Download a PDF of the article here

By Darryl J. Horowitt

Every day, in almost every city, and in almost every state, a business is served with a subpoena. Your business may have received one in the past or may receive one soon. For those who are not regular participants in lawsuits, subpoenas are a mysterious document which you should know about. 

The purpose of this article is to discuss what a subpoena is and how you should respond to a subpoena if you are served with one.

What is a Subpoena

Generally speaking, a subpoena is a formal request that you either attend a court hearing (whether it be a deposition, court hearing or trial) or to produce documents in conjunction with a lawsuit or administrative proceeding. In California, subpoenas are governed by the Code of Civil Procedure (Code of Civil Procedure § 1285, et seq.), while in Federal Court actions, subpoenas are governed by the Federal Rules of Civil Procedure (FRCP Rule 45).

Federal and state laws also permit legislative and administrative bodies to serve subpoenas to compel attendance at hearings or to produce documents, and arbitration tribunals (such as the American Arbitration, etc.) are also authorized to issue subpoenas.

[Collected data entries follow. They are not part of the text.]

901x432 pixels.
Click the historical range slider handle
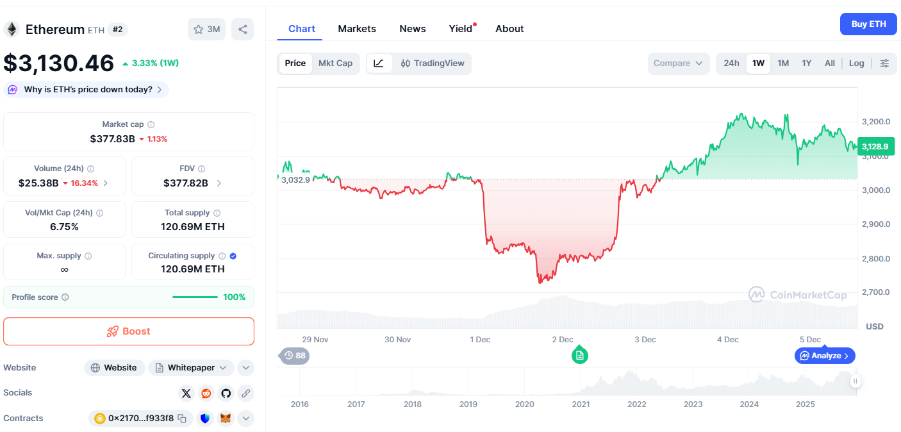pos(855,381)
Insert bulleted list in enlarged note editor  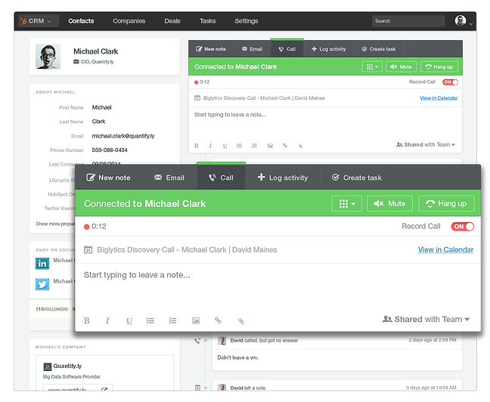pos(150,320)
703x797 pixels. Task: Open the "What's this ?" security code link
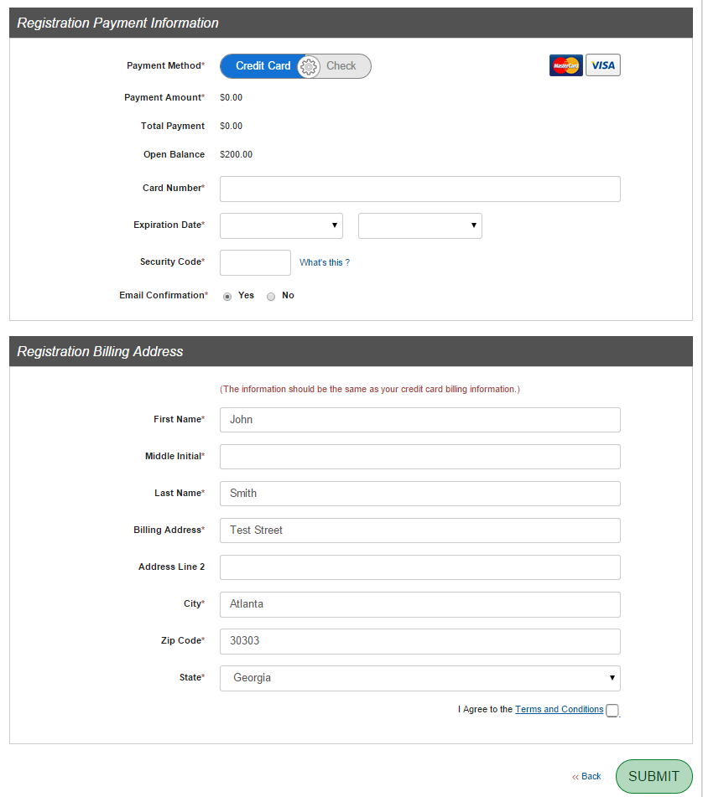[x=325, y=263]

In California, subpoenas are issued either through the courts, legislative body or administrative body, or self-issued, meaning that an attorney will obtain an approved form from the court and will issue it by signing it, in which case it is issued by the attorney rather than by the court. [Code of Civil Procedure §1986.]

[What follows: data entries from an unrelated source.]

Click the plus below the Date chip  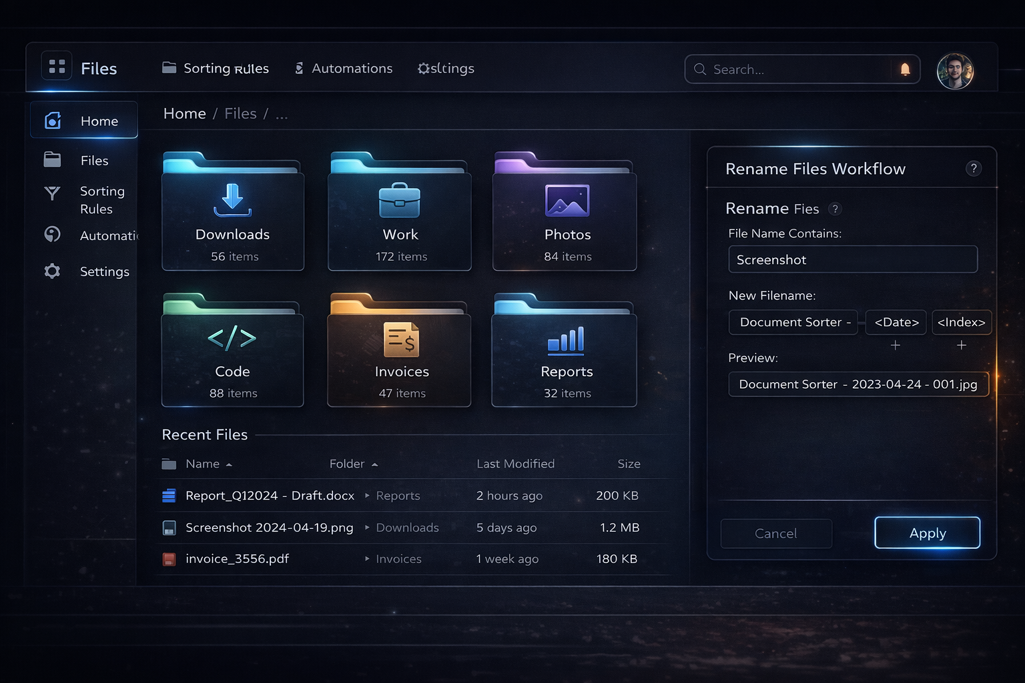[896, 346]
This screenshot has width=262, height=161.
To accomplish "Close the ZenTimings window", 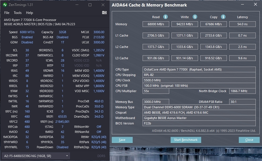I will point(103,5).
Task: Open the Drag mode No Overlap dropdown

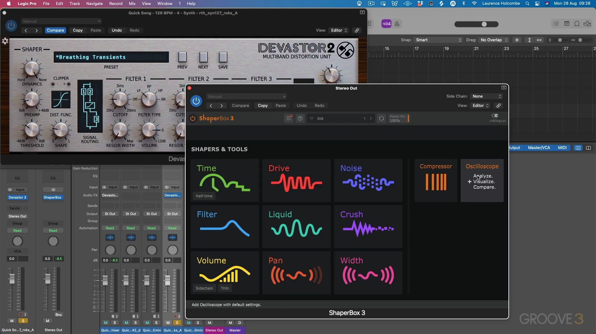Action: (x=494, y=40)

What to do if You Receive a Subpoena

The first step you should take if you receive a subpoena is to determine if it was properly “served” upon you. Generally, a subpoena must be “personally served,” meaning that you must personally receive it. [Code of Civil Procedure §1987(a).] If you are a business, that means that an authorized representative of your company must actually be handed the subpoena; giving it to a receptionist or secretary, who may not realize the importance of the document, is not sufficient. Nevertheless, subpoenas are often delivered in this manner.

If a subpoena is not properly served, you may not have an obligation to respond to it. You should not, however, ignore the subpoena. That is because failure to respond to a subpoena is considered to be contempt of court, and the court may impose “sanctions” (e.g., a civil penalty) and, in extreme circumstances, may also jail you for failure to comply with the subpoena. 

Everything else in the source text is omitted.